Start of EXERCISE DATA

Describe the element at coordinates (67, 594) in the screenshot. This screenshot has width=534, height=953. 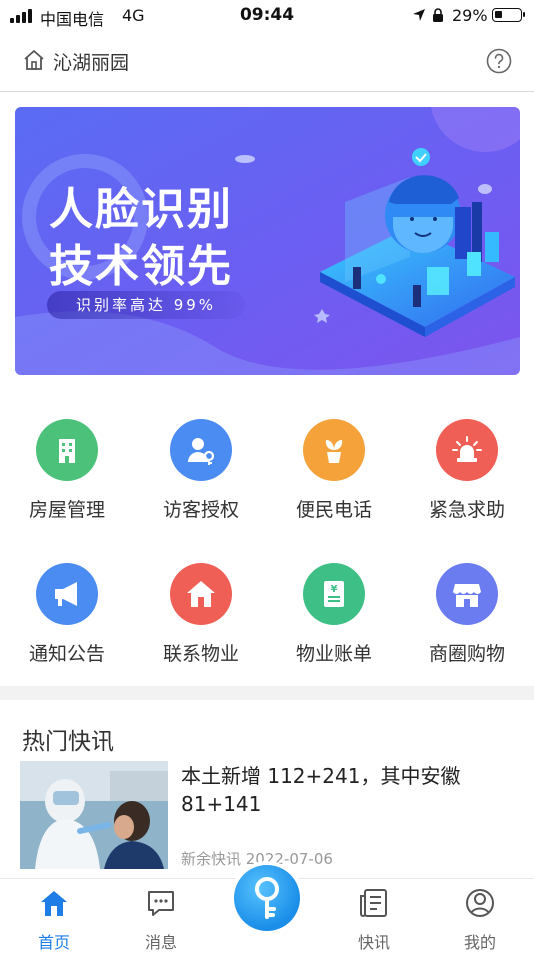
I see `megaphone-icon` at that location.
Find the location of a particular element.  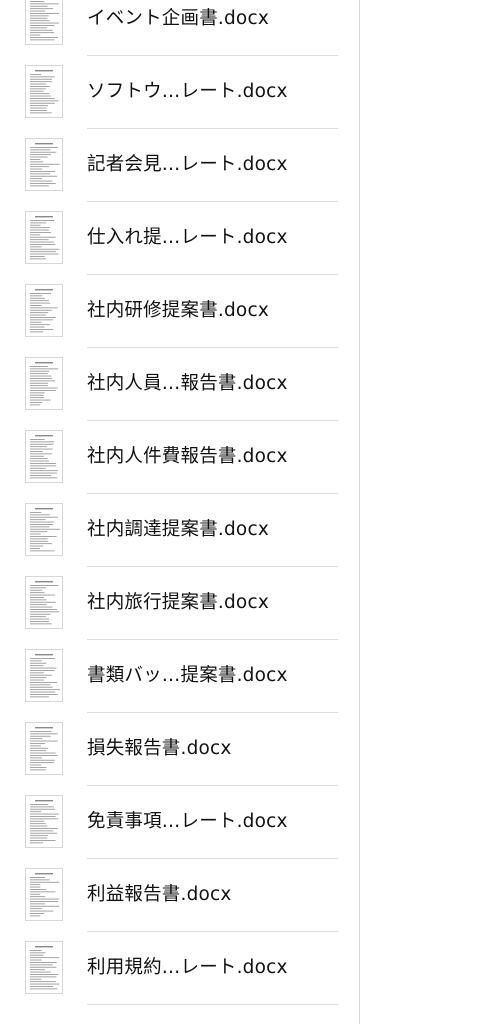

file-name: 社内研修提案書.docx is located at coordinates (178, 310).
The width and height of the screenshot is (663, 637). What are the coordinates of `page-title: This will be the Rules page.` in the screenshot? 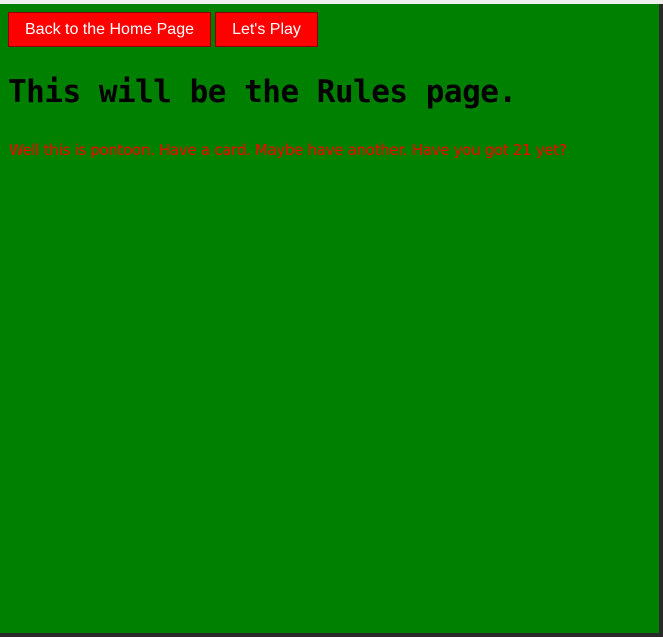 It's located at (262, 92).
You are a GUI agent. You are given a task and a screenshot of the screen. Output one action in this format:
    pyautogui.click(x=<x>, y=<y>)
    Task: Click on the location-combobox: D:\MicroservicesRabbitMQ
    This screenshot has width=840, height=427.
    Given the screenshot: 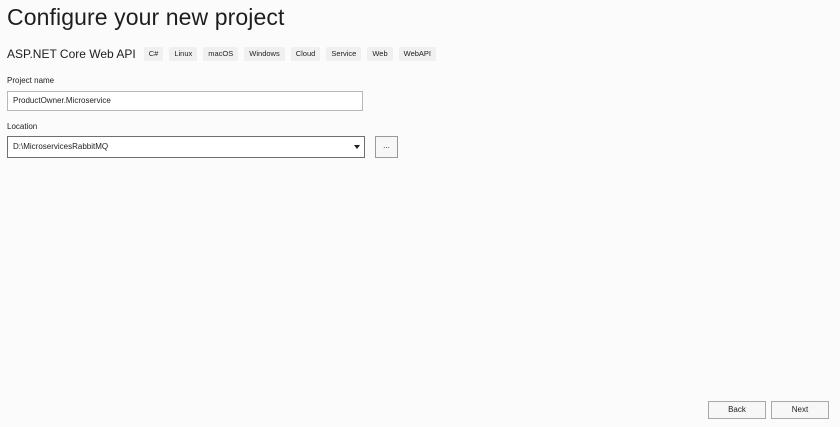 What is the action you would take?
    pyautogui.click(x=186, y=147)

End of EXERCISE DATA

** TASK INSTRUCTIONS **
Copy the lines of the listing above verbatim, from the line containing "You are a GUI" through the line containing "This screenshot has width=840, height=427.", inclusive.

** COMPLETED EXERCISE **
You are a GUI agent. You are given a task and a screenshot of the screen. Output one action in this format:
    pyautogui.click(x=<x>, y=<y>)
    Task: Click on the location-combobox: D:\MicroservicesRabbitMQ
    This screenshot has width=840, height=427.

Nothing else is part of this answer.